Problem statement: Starting with the line that contains "At what coordinates", repeat exactly every line through the last one in the records below, and leave out the pictures.

Record set:
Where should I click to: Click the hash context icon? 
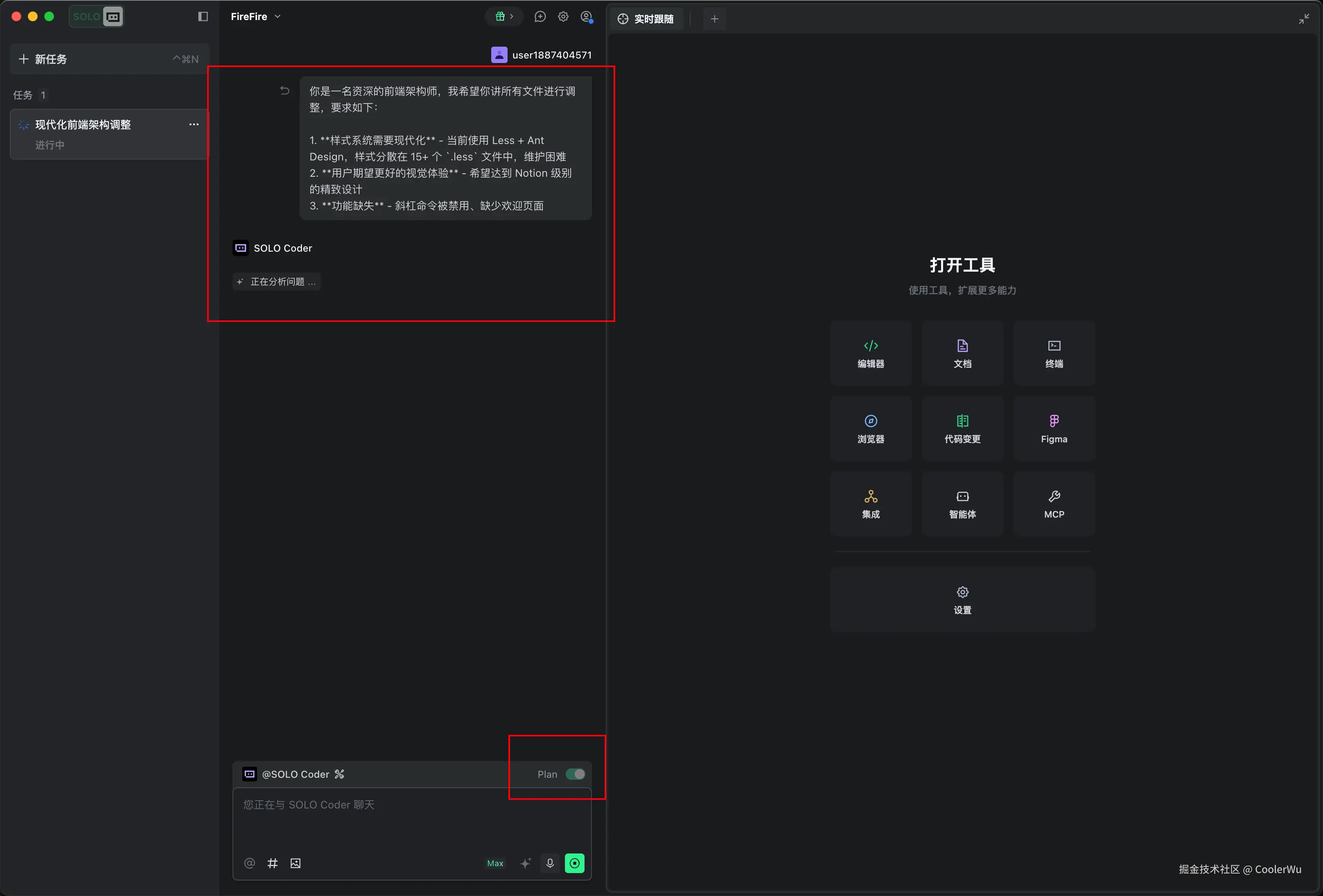(273, 863)
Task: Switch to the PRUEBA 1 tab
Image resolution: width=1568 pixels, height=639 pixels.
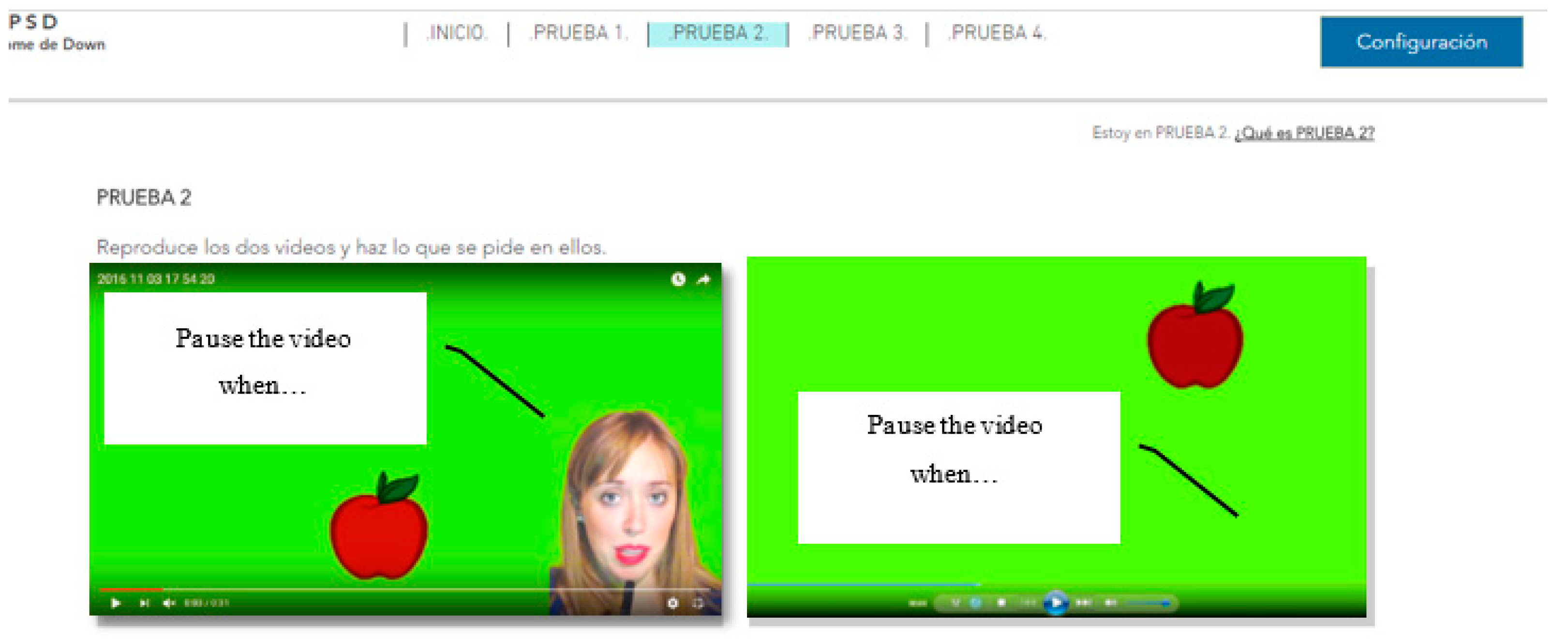Action: click(x=579, y=32)
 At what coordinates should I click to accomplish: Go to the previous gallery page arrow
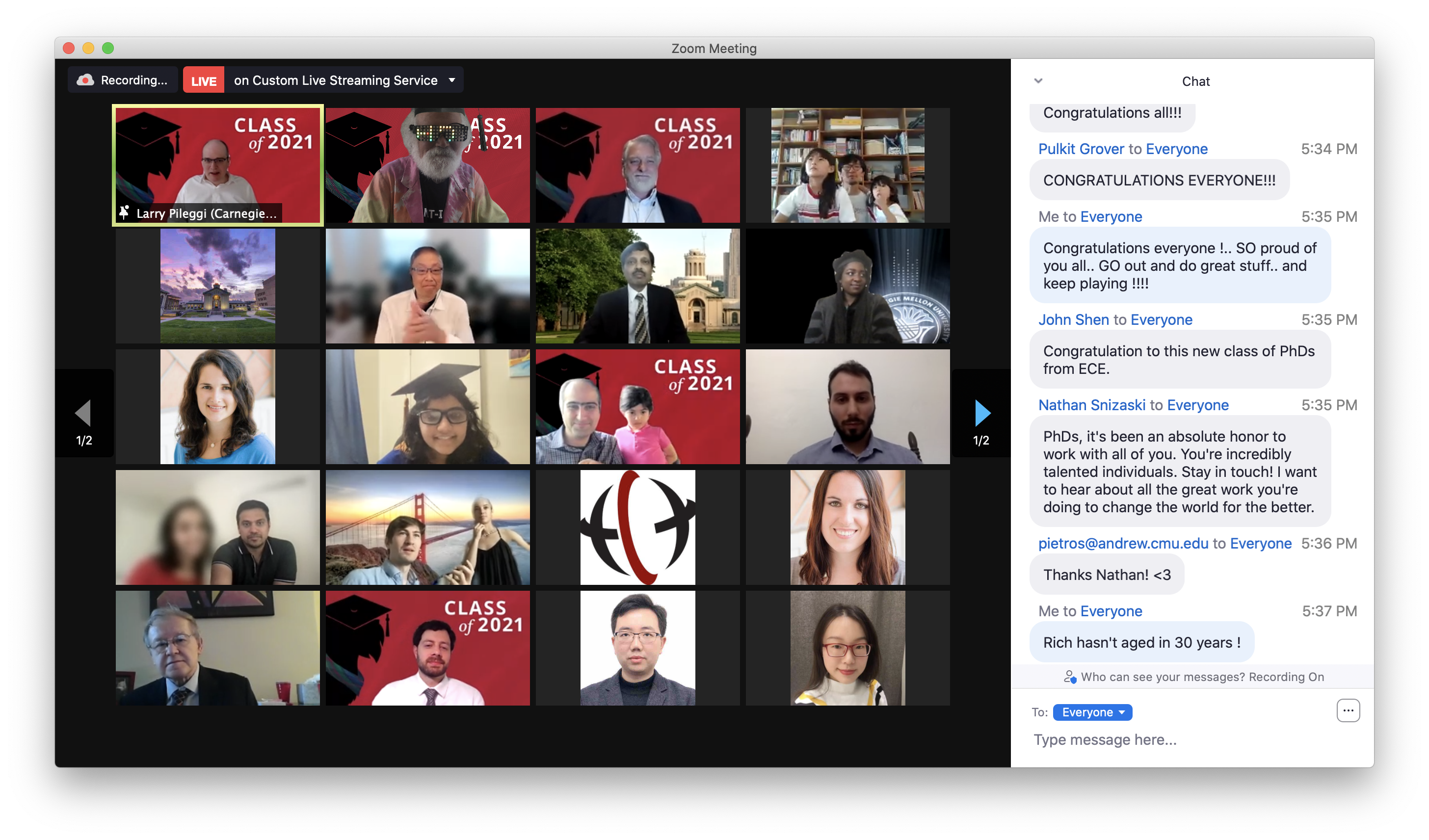[83, 413]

Output for this exercise:
 At what coordinates should I click to accomplish: Go to the previous gallery page arrow
[83, 413]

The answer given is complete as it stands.